Again, where the hell have you been living? Fifty years ago medical care had more regulation, not less. Hospitals and insurance companies were highly regulated and were in many instances required to be non-profit. It was the deregulation of hospitals and insurance companies that started in the 1980s that started the current wave of costs spiraling out of control.
right, i hear all the time, about how much paper work was required in those times. i mean, really, you think there was more regulations? they might have had a few that aren't here now, but seriously, there was no medicare, no medicaid, i don't believe there was the stupid rules on insurance that require people to purchase in state and stuff like that. I think you are just totally off.
Yes, and if it weren't for government regulation it would be a mufflerless, seatbeltless, airbagless car with no emissions controls burning leaded gasoline and getting 11 miles-per-gallon. I'm old enough to remember how each of those requirements was going to "destroy the auto industry". But what destroyed the American auto industry was building unreliable, gas guzzling, over-sized vehicles that nobody wanted to buy. How's that free market working out for ya?

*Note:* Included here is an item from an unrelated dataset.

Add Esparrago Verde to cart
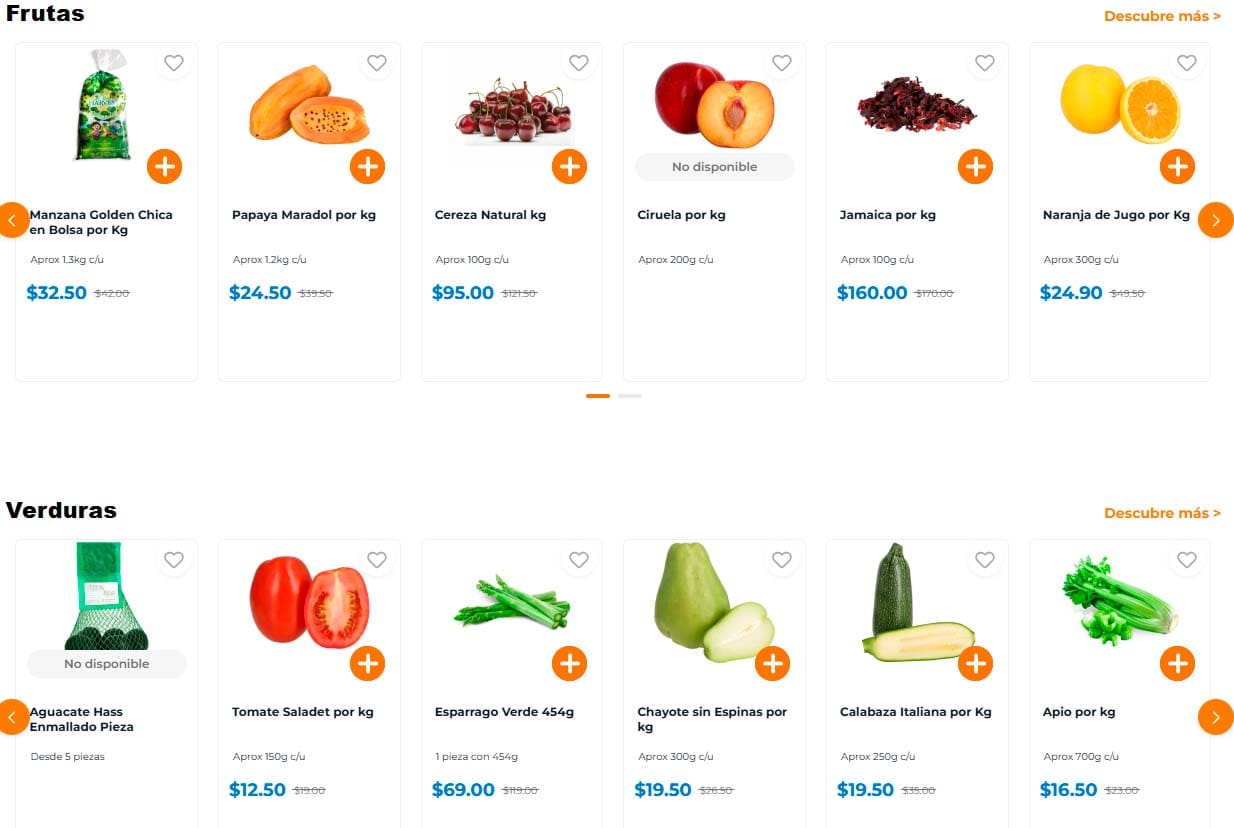This screenshot has width=1234, height=828. pyautogui.click(x=569, y=663)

right people wouldn't pay more money for a quieter car. oh wait they do. people wouldn't pay more for extra safety.. oh wait they do. Without regulation, these things wouldn't be strictly required, sure. so if people wanted, they could buy them (assuming anyone would make cars like that). so yeah, people would be free to do what they like. what's you're problem with this?

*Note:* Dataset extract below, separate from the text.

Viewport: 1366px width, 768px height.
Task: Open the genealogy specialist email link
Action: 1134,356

yes people probably exagerate the effects of regulations, (i'm probably guilty of these at times) but they do have a negative effect.
Again you are letting good stories containing what you want to believe get in the way of reality.

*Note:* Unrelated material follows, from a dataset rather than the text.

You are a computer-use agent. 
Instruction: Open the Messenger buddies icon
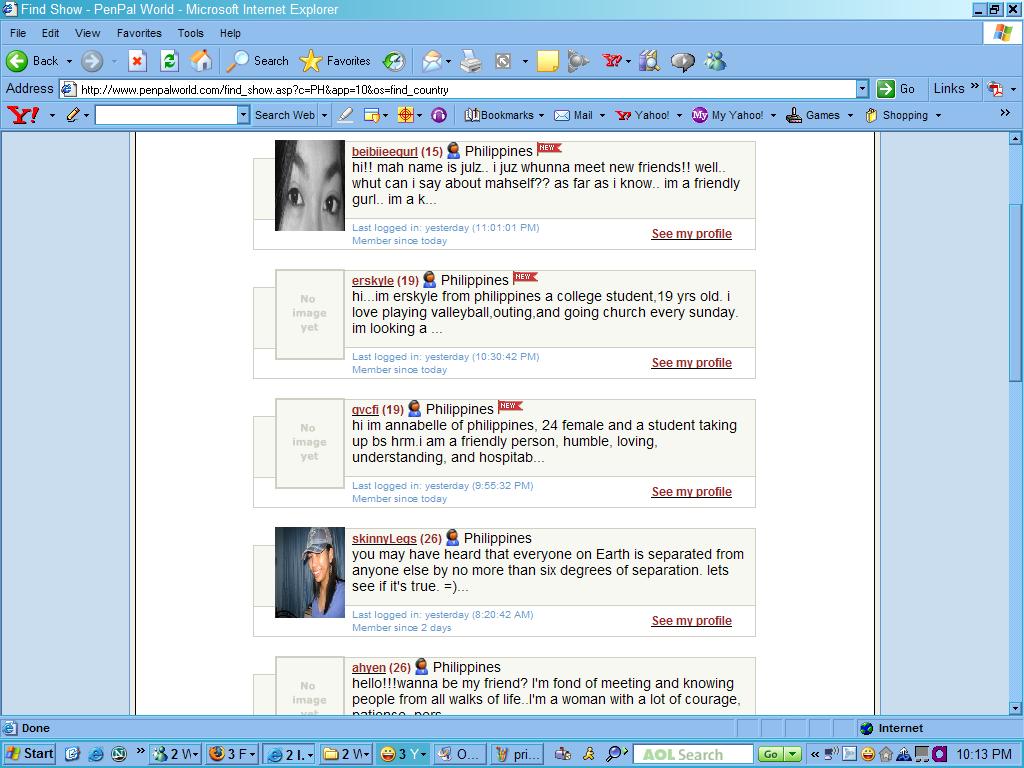[715, 61]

good stories? i'm looking at the facts. that's really all i'm doing. and the facts continuously have a pattern, that government hinders, not helps, progress. that even well intended involvement by the government, hurts us all. and deprives us of things that the free market would otherwise bring us.
i suppose you argue that a perfectly free market is non existent. but for all practical purposes, we've experienced the benefits of free markets.. so i really don't care if you want to get into a semantics debate, go for it.
A free market, doesn't require that there be many producers, only, as many as the market demands... which when left alone, it will rise/fall to that number, through business success or failures.
well u sure showed me! how do i get ur smartz pl0x???
txhxxx
small time stories like this can generate a lot of negative attention for a big time company trying to squash it. or maybe that verizon math story is made up?
even if the millions cancel their internet? yeah actually a lose of revenue of that magnitude would make most companies cry pretty hard actually (million customers * 20 to 100 per month=lot of money). No, me leaving wouldn't make much of a different, but i wouldn't be the only one. and eventually they'd learn their lesson, or go bankrupt.